## Stored entries
———

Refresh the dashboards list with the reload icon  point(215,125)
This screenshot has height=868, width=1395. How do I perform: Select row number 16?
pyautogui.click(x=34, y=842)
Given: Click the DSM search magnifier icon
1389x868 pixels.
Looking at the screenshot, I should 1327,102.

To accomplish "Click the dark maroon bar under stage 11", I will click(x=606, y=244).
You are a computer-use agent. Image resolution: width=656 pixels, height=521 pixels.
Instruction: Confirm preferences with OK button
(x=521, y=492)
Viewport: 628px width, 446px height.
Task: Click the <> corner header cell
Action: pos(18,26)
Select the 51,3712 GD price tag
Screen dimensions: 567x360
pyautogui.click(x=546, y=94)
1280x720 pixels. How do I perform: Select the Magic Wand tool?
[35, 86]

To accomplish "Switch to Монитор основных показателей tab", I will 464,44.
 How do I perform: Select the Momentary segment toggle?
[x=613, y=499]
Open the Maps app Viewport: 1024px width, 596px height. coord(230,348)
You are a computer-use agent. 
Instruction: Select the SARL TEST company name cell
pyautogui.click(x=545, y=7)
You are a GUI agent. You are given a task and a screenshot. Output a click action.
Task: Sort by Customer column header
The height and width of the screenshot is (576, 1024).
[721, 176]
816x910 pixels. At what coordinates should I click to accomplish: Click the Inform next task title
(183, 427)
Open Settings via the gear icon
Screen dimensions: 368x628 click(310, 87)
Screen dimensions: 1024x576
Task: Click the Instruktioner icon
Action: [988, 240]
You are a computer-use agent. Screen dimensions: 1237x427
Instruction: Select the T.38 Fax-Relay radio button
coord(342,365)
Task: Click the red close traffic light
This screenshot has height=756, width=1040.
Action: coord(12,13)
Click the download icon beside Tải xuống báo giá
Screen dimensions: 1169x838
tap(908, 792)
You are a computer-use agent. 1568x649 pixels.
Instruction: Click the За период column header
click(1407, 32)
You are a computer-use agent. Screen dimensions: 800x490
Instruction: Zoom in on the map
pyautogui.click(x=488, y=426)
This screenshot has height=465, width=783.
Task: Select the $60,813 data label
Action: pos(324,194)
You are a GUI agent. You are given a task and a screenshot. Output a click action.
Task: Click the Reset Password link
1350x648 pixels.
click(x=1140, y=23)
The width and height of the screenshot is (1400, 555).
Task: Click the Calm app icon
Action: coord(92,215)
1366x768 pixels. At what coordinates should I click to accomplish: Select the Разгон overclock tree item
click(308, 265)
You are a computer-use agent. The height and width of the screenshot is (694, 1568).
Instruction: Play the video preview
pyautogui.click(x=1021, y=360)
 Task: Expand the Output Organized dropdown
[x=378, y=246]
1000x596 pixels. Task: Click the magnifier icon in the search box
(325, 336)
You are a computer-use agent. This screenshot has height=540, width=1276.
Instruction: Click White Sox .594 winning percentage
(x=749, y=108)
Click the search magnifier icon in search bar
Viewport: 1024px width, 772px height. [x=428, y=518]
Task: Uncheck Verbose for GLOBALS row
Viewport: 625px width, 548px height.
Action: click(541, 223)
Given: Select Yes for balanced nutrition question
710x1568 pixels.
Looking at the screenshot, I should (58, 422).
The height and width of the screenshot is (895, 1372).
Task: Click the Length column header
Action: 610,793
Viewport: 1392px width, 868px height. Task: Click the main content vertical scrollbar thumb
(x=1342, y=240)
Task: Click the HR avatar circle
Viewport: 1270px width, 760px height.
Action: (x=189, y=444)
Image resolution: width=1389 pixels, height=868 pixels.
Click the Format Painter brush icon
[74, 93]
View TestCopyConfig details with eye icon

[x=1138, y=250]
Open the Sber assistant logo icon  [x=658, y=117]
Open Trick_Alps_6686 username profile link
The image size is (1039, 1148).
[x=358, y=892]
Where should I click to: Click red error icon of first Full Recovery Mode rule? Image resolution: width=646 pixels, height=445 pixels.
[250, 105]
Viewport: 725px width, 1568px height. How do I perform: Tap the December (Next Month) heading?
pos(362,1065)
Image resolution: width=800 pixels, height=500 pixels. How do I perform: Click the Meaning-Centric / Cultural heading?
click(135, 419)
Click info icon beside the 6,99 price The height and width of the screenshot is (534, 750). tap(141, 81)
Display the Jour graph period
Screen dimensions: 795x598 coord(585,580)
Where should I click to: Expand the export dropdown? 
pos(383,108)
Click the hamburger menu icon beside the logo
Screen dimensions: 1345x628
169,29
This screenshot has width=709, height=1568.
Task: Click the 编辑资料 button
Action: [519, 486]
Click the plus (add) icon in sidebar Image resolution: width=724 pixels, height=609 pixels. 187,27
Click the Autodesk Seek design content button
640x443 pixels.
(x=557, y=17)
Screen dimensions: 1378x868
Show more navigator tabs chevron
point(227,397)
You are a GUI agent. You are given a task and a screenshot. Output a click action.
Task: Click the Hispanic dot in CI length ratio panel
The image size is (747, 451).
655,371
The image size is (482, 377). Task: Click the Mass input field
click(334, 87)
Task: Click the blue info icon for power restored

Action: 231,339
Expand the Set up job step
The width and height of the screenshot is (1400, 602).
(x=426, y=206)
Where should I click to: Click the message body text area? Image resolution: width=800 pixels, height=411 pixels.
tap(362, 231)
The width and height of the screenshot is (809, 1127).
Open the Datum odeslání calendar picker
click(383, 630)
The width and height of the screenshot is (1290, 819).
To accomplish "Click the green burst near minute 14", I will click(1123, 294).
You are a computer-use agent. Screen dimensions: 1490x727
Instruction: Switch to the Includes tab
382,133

———

## Required work
Set down, unchanged, only those lines above that fall between the line with "Screen dimensions: 1345x628" and the line with "Screen dimensions: 1378x868", the two end lines included.

## Exercise result
Screen dimensions: 1345x628
169,29
This screenshot has width=709, height=1568.
Task: Click the 编辑资料 button
Action: [519, 486]
Click the plus (add) icon in sidebar Image resolution: width=724 pixels, height=609 pixels. 187,27
Click the Autodesk Seek design content button
640x443 pixels.
(x=557, y=17)
Screen dimensions: 1378x868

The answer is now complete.